Analysts have predicted that the naira is expected to remain stable for a while following what they called robust Foreign exchange (FX) liquidity and an efficient FX market.
Specifically, analysts expect sustained inflows from foreign portfolio investors (FPIs) due to stronger market confidence. Additionally, improving non-oil exports, as well as limited incentives for naira speculation, are expected to reinforce steady inflows from domestic sources.
Daily Trust reports that the long-term stability of the naira anticipated was due to the rising inflows of foreign capital and surge in foreign reserves levels.
In the last one week, the naira appreciated by 1.1 per cent to N1,520.00/$, supported by the Central Bank of Nigeria (CBN’s) injection of $50.00 million, and increased inflows from Foreign Portfolio Investments (FPIs) following the Open Market Operation (OMO) auction.

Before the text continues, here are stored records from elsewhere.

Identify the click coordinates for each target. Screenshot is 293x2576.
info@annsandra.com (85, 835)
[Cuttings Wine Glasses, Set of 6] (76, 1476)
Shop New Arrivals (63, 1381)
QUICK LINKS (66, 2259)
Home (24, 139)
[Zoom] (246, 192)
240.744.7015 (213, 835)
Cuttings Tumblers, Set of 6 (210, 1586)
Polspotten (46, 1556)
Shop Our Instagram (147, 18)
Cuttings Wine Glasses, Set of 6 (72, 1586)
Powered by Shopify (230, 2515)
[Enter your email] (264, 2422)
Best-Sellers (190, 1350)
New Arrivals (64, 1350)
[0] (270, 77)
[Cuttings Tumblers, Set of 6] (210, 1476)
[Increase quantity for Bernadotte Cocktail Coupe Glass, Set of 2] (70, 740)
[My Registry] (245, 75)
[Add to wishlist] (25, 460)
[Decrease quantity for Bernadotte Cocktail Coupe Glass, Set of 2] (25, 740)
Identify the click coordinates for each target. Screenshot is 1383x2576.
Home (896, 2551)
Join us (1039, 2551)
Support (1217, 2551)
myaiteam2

President, Association of Bureaux De Change Operators of Nigeria (ABCON), Dr. Aminu Gwadabe, says with more foreign exchange inflows into the economy, the long-term stability of the naira is expected.
$5.6bn capital inflows
Data from the National Bureau of Statistics (NBS) showed that capital inflows into the economy already hit $5.6 billion in the first quarter of 2025.
The inflows represent significant gains from reforms instituted by the Central Bank of Nigeria (CBN) to make Nigeria attractive destination for local and foreign investors.
Out of the money, $3.1 billion accrued to the banking sector, representing 55.44 per cent of the total capital inflows.
Analysts from Cordros Securities who predicted long-term naira stability, further explained that gross FX reserves increased to the highest level since December 2021, growing by $353.47 million week-on-week to $41.08 billion on August 21, and further rose to $41.10 billion on August 22.
Just penultimate week, the reserves hit $41.10 billion driven largely by rising forex inflows and marginal increase in crude oil output.
According to the apex bank, the gross reserves moving average stood at $39.3 billion on August 1, and reached $39.5 billion on August 6, and hit $40.2 billion on August 8.
Aside from the reserves, the naira has also seen sustained stability while the inflation rate has continued to decline, closing July at 21.88 per cent.
Part of the reserves accretion was triggered by the FX reforms, instituted by the Olayemi Cardoso-led CBN, new policies instituted by the Federal Government to boost local production, reduce forex demand pressure, and lessen domestic prices have been instrumental to macroeconomic stability.
Gwadabe said the apex bank has been cultivating multiple FX sources to increase dollar inflows, boost dollar access to manufacturers and retail end users.
“From moves to improve diaspora remittances through new product development, the granting licenses to new International Money Transfer Operators (IMTOs), implementing a willing buyer-willing seller FX model, and enabling timely access to naira liquidity for IMTOs, the apex bank has simplified dollar-inflow channels for authorized dealers and other players in the value chain,” he said.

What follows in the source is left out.